PETALING JAYA: Let’s work together to save Malaysia.
Such is the rallying call of a young Malaysian who set up a fundraising page to crowdfund towards reducing the nation’s debt.
Nik Shazarina Bakti, a legal officer at Sisters in Islam (SIS), hopes to gather Malaysians and the rest of the world to help contribute towards the cause.
On the page, the 27-year-old law graduate reminded Malaysians of the time when the rakyat gave up their jewellery, money and valuables so that Tunku Abdul Rahman and the then government could raise enough funds to go to London and claim Merdeka.
“Let’s do it again! And this time, WE are doing it! We can tell our children and grandchildren of this initiative that we all took part in to save negaraku (my country) Malaysia,” she said, urging visitors to share the fundraising page far and wide.

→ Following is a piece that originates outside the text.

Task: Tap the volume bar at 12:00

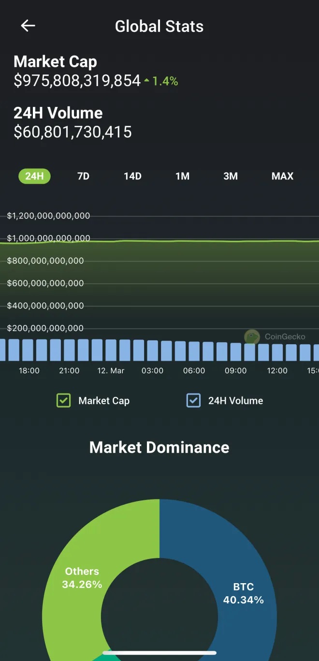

At time of writing, the “Please Help Malaysia” campaign on GoGetFunding has raised nearly US$3,633 (RM14,460) of its US$100,000 (RM398,000) goal, with 92 backers.
The Pakatan Harapan Government said the nation’s debt stands at a whopping RM1 trillion.
On the page, Nik Shazarina said all proceeds would be channelled to the Government at the end of the campaign.
“Many have asked whether the funds will be given to the Government. I know I am a stranger to most but believe me, I am not going to pocket any of the funds,” she said.
Nik Shazarina said she would update the PayPal account summary daily and upload proof of the funds being channelled to the Government “when the day comes”.
The campaign is slated to run until July 31.
“If we could work together during the 14th General Election (remember, we trusted anyone who could help us), I am sure we can work together for another round,” she added.
Social activist and the Prime Minister’s daughter Datin Paduka Marina Mahathir vouched for Nik Shazarina in a public post on her Facebook page.
“I know a lot of people have been wanting to help with our huge debt, which just shows how much Malaysians love their country,” she wrote.
Though many people approached her to do something, Marina said she was reluctant as she did not think it was appropriate.
“But this young person has taken her own initiative to do something by crowdfunding to save Malaysia. I happen to know her and am so proud of her. So if you can help, do support. Every little bit helps,” she added.
Some commenters on Marina’s post enthusiastically pledged their help, while others expressed their reservations and said they preferred an official, national platform for such fundraising exercises.